Document passage —
At first, I thought I'd only get the little box. After all, I already had a tripod and a couple of bags. But after really examining the Kit, which included a lighter-weight tripod, a GREAT bag, and a number of other nifty add-ons and doo-dads, I justified that it was a decent buy, considering. I really feel like a lot of thought went into the design of the kit, and with everything weighing in at around 10 lbs, I couldn't imagine as detailed a  setup that is much lighter.

When I first got this little box, I was a bit wary. Compared to the other models I'd experienced, the box seemed a little TOO light, and I was concerned about its fragility. The adaptive panel holder appears to raise and lower by the means of some kind of internal spring. I wasn't used to this kind of mechanism and wondered if it would hold up, but after several months of use it has so far worked fine. It does come with a warning, however, not to extend this mechanism beyond the 10" high limit. It holds panel heights from 6 to 10 inches, and any reasonable width. Since I usually paint on the small side out of doors, and particularly when I'm traveling, this was actually fine for me. And while I feel the external latches that close the box are on the flimsy side, the knob and sliding hinge are of a quality that is actually quite good.

But probably what I like most about this kit is the bag. It has a perfect number of slots, pockets, and compartments, making packing and organizing supplies a breeze. While this bag isn't suitable for larger easels or thicker pochade boxes, it is perfect for a true cigar-style pochade box, whether purchased from EasyL or home-made. It is  the right size for the airline carry-on regulations; and while it is lightweight, it is extremely durable and has enough padding to make it comfortable to carry.

Overall I have been quite happy with the kit, for the main reason that it met my specific needs of a travel box that is lightweight, but complete enough so that I can do more than just light sketching. But I don't know that I'd recommend this kit as a primary setup for the every day plein air. Even weighted down,  it does not hold up in the wind--and I've found myself holding on to it for dear life during some unexpected wind gusts.

I'll close this little book on plein air easels with some final thoughts.

  • Do plenty of research before you buy your plein air easel, but beyond that, give some thought to the way you typically paint. If you don't paint large, you probably don't need an easel that accomodates a 30" high canvas. Perhaps even consider writing down the key features that are important to you in a plein air easel before shopping.

  • You don't have to spend a lot of money to paint en plein air. There are a number of options that are quite inexpensive that you can start with before taking the leap of buying a fancier model:

    • One of the most inexpensive commercially available models I've found is the Studio RTA simple tripod steel easel. Nothing fancy, but quite sturdy and lightweight (though because of this it will probably not stay put in strong wind.) With this model, you'll have to hold your palette and find somewhere to put your supplies, but at $40 it's a decent deal. I have a couple of these easels at my studio for workshops and they work quite well.

Brief 1 — Name every figure in the easel review that gives a weight, a length or a price, along with what each figure describes.
Brief 2 — According to the easel review, what panel sizes does the box hold?
Brief 3 — For each statement, say whether it agrees with the easel review: (a) The latches that close the box are of quite good quality. (b) The bag fits airline carry-on rules. (c) The writer recommends the kit as a primary setup for everyday plein air painting.
The listing is drawn from a separate, unrelated source.

Dataset excerpt —
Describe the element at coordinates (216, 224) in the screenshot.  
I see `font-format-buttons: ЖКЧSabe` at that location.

Output 1 —
- Around 10 lbs: the weight of everything in the kit.
- 10": the height limit for extending the panel holder mechanism.
- 6 to 10 inches: the range of panel heights the box holds.
- 30" high: a canvas size that someone who doesn't paint large probably doesn't need an easel for.
- $40: the price of the Studio RTA simple tripod steel easel.

Output 2 — It holds panel heights from 6 to 10 inches and any reasonable width.

Output 3 —
(a) No: "I feel the external latches that close the box are on the flimsy side"
(b) Yes: "the right size for the airline carry-on regulations"
(c) No: "But I don't know that I'd recommend this kit as a primary setup for the every day plein air."